Once work is completed, by the end of the year or sooner, the Woodbridge community will have a new place to conduct meetings, dances, dinners, weddings and other events.
Mid-Cal Constructors, which recently completed the renovation of a 19th-century schoolhouse in Lockeford, is now tearing out the interior of the Woodbridge Grange Hall and bringing the building into compliance with the Americans With Disabilities Act. The floor will be replaced, and the restrooms are being remodeled. Other improvements include new windows and electrical system.
The cost is an estimated $165,000, but the Grange received a $2,000 grant from San Joaquin County and $25,000 in federal money for ADA improvements.
The interior contains an old piano, donated by Addie Benedict according to a 1939 newspaper clipping.
The Woodbridge Municipal Advisory Council has discussed the possibility of moving its meetings to the Grange building from the Lodi Elks Lodge once the Grange Hall is repaired. The building will seat 75.
The Woodbridge Grange was formed in 1932. Its treasurer, Sharon Stokes of Thornton, comes from a long tradition of Grange members. Stokes' grandparents were members and may have been charter members.

"The goal was to save the building, and we did," said Grange treasurer Sharon Stokes. "It is an important part of Woodbridge's history as well as Galt's history"
Stokes' grandparents, Bill and Ramona Stokes, were active in the
Woodbridge Grange, having joined the organization in the mid-1930s.
An organization for 133 years in California and 138 years nationwide, the Grange today has about 12,000 members in 200 community Granges throughout the United States.
The Woodbridge chapter disbanded in 2004, but the club has since been resurrected with help from the Elk Grove and California Granges.

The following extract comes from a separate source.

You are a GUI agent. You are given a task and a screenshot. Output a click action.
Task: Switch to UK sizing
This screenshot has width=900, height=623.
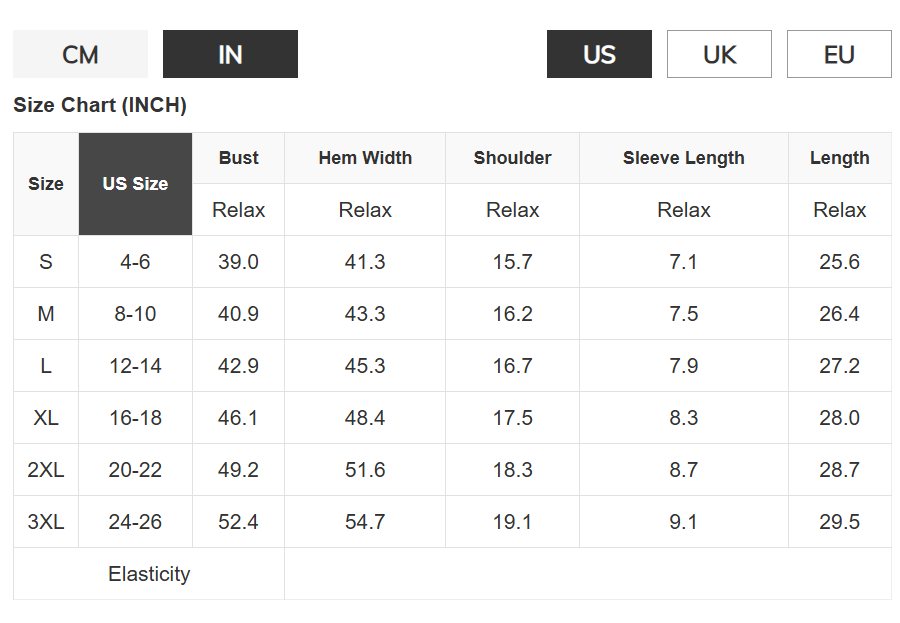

History of the Woodbridge Grange Hall
The building on Lower Sacramento Road was originally a one-room schoolhouse near Borden and Clay Station roads in Herald when it was built in about 1918.In 1932, the school was closed down due to lack of attendance, sold to the Woodbridge Women's Club and moved to Academy Street and Lower Sacramento Road, across from the Woodbridge Masonic Cemetery.